MultiClust: 1st International Workshop on
Discovering, Summarizing and Using Multiple Clusterings
Held in Conjunction with
MultiClust: Discovering, Summarizing, and Using Multiple Clusterings
MultiClust is a workshop held in conjunction with the 16th ACM SIGKDD International Conference on Knowledge Discovery and Data Mining (KDD-2010), July 25-28, 2010 in Washington, DC.
Workshop Description
Data is often multi-faceted by nature.  Given a single data set, one can interpret it in several different ways. This is particularly true with complex data that has become prevalent in the data mining community: text, video, images and biological data to name just a few. Yet, many data mining and clustering algorithms in particular only extract and present a single clustering/summarization even though multiple good alternatives exist. Practitioners oftentimes find that the clustering solution provided by an algorithm is not what they are looking for.  Why limit the output to one clustering solution?  Why not provide all possible alternative and interesting clustering solutions?

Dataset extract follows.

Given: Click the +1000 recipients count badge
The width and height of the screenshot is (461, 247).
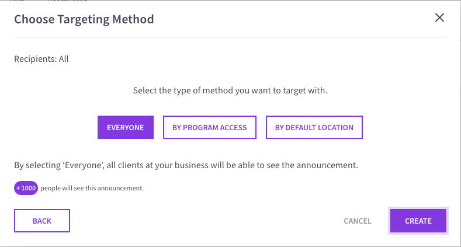Looking at the screenshot, I should coord(26,188).
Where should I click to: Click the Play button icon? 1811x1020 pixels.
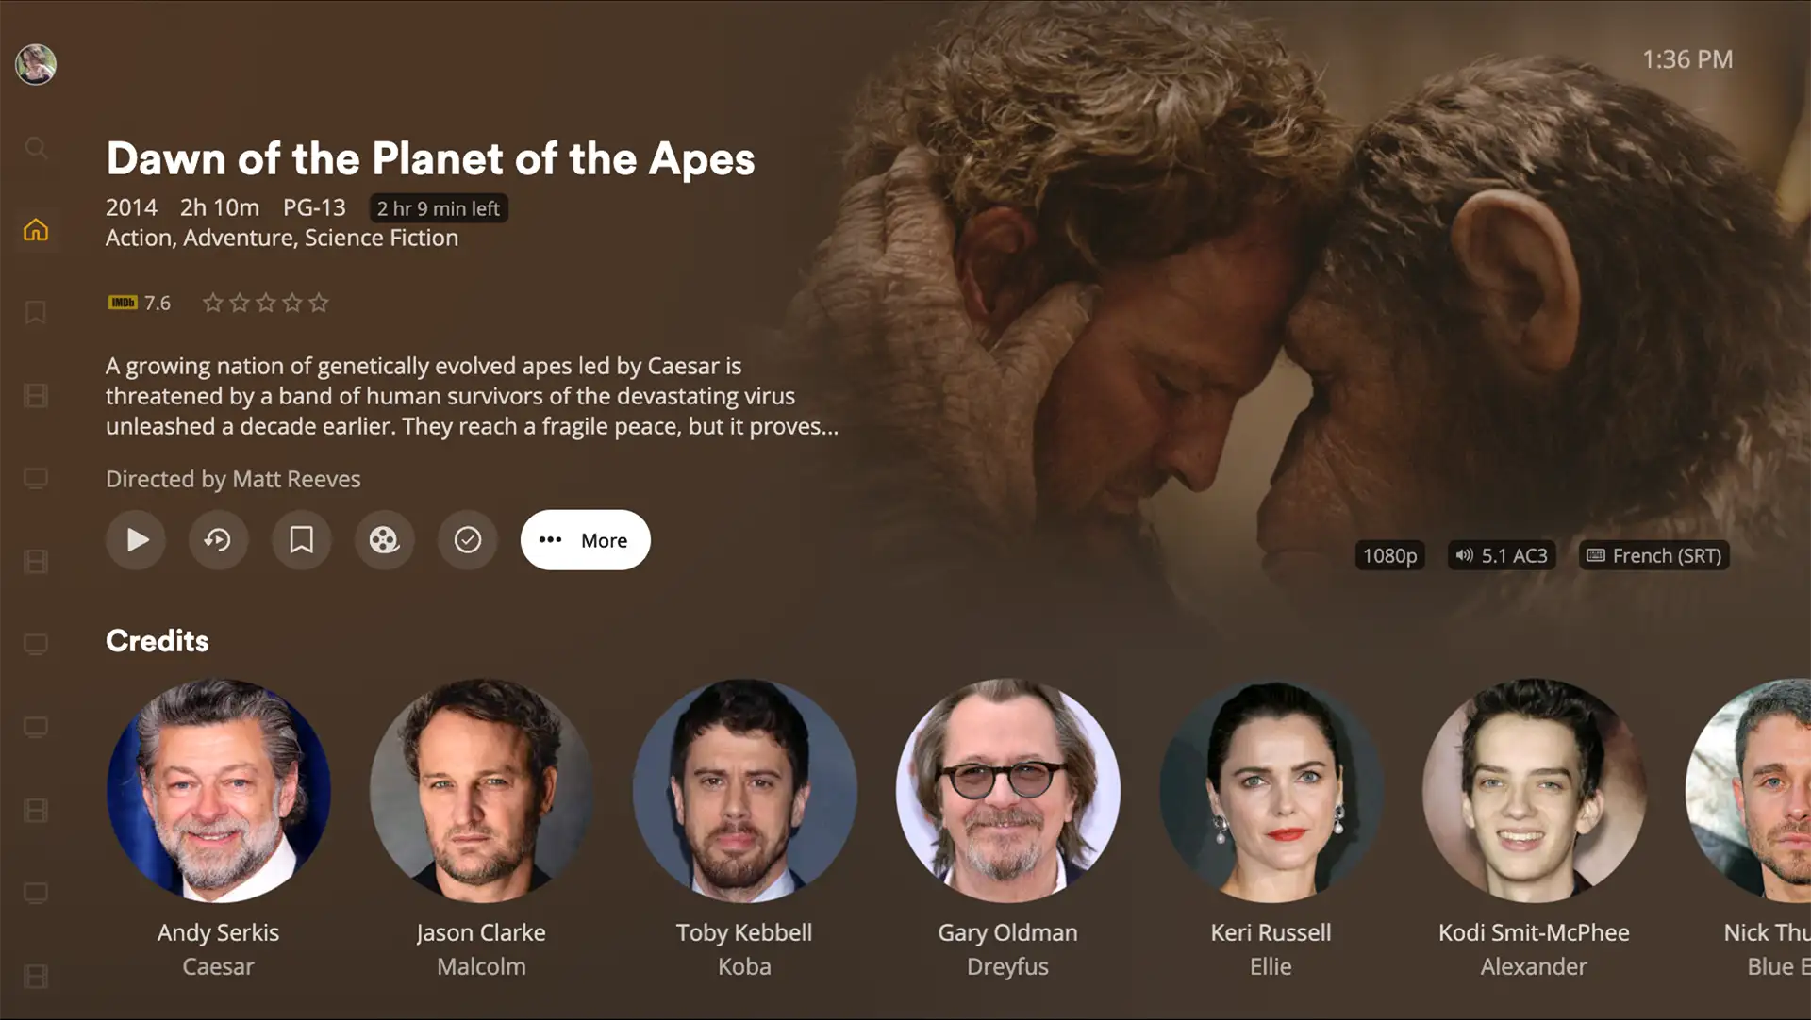tap(136, 540)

Recently, there has developed an emerging interest on discovering multiple clustering solutions from complex data. To avoid redundancy and excessive burden on the data analyst, it is key to extract clustering solutions that are informative yet non-redundant from one another. Toward this goal, important research issues include, how to define redundancy among clusterings, can existing algorithms be modified to accommodate this goal, how many solutions should we extract, how to select among exponentially many possible solutions which solutions to present to the data analyst, and how to most effectively help the data analyst find what he or she is searching for. Existing work approach this problem by looking for non-redundant, alternative, disparate or orthogonal clustering. Research in this area is developing and can benefit from well-established closely related areas, such as ensemble clustering, constraint-based clustering, compression and coding theory.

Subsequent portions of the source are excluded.